Friday, February 28, 2014

The Miniscule and Miraculous


This has been a long week.

A long, tiring, trying week that attempted to knock me down, but by God's grace, I'm standing at the end of it. Clearing out the debris after the storm, so to speak.

The past week was a battle for me. I got down on the vastness of this new life, how much I'm not used to, the areas of the city I still haven't explored, and even venturing out to stop and see some apartments, hitting me with reality that it's more of a process than I expected. That I have to concentrate on location, safety, distance around the city to various places, all the while keeping it within a reasonable budget.

Over last weekend and through the early part of the week I was also hit with a lot of lies, lies I knew as soon as they broke into my brain they weren't true. I knew these were falsities, weak attempts to take me down, but I admit they were hard to shake. They settled into the soil of my mind and worked their way beneath the surface, and I began questioning everything about my journey these past few months, began wondering how I was here and blue thoughts shrouding the surface of the sun. And I began to think of all my favorite spots in Wisconsin- Port Washington, Lake Michigan in all of its shades and settings, all the ball fields I knew like the lines on my face- and of my family and how distant we really were. It doesn't help that I still don't have a church or life group to get settled in, to learn and grow and fellowship. All I know is that the days drew long and listless, and I cried out to Jesus to get my eyes off of myself and move them to Him. Because He was my true source of comfort, even while my heart flailed and searched in every corner to show me something familiar and soothing.

##############################

ACTIONS TO TAKE
- A) Which Wisconsin town does the blog post name among the writer's favorite spots?
- B) Reproduce everything in the blog post from "This has been" down to "so to speak.", word for word.

DATA EXCERPT

##############################

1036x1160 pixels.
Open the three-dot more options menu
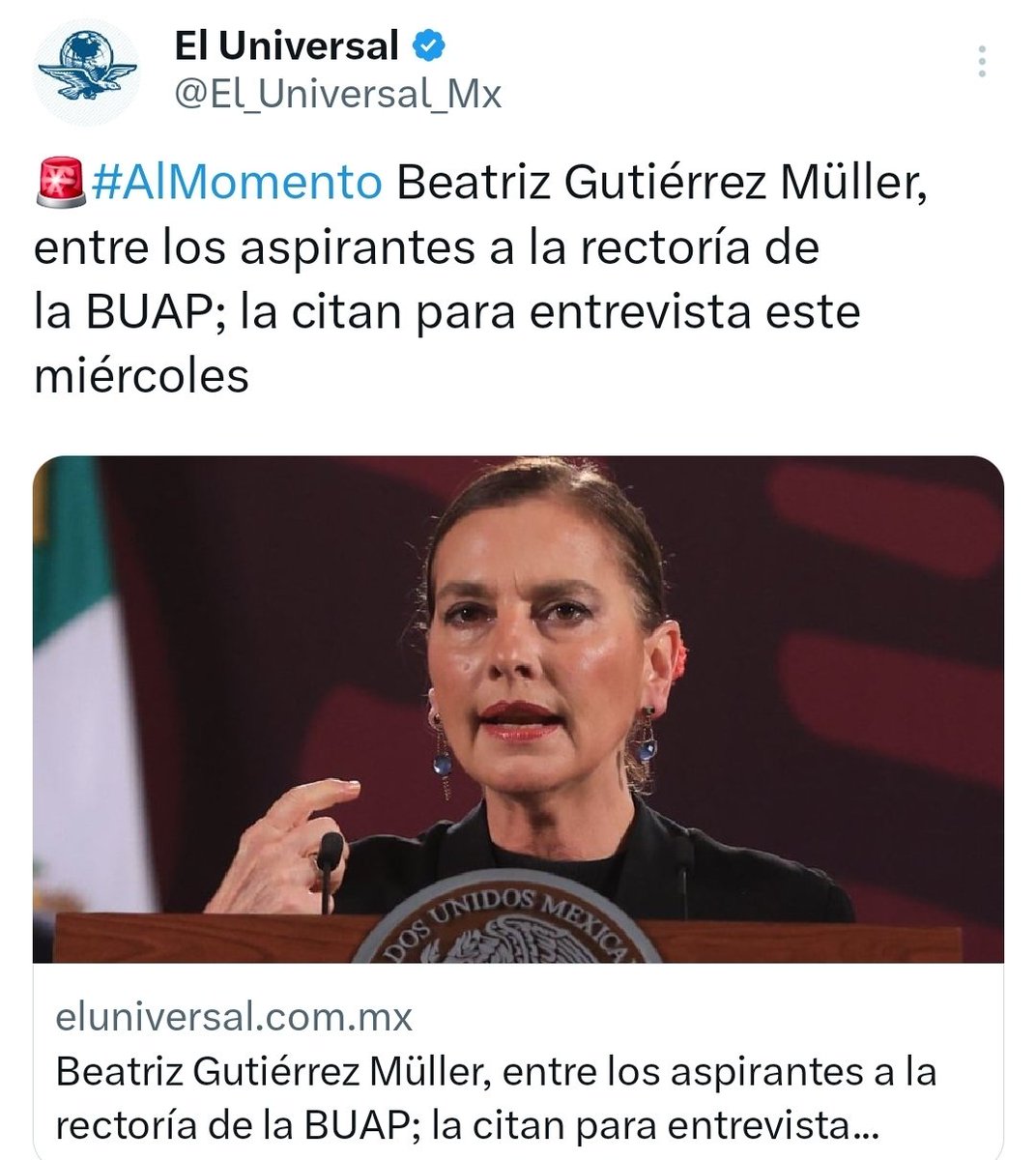982,61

##############################

FULL ANSWERS
- A) Port Washington

- B)
This has been a long week.

A long, tiring, trying week that attempted to knock me down, but by God's grace, I'm standing at the end of it. Clearing out the debris after the storm, so to speak.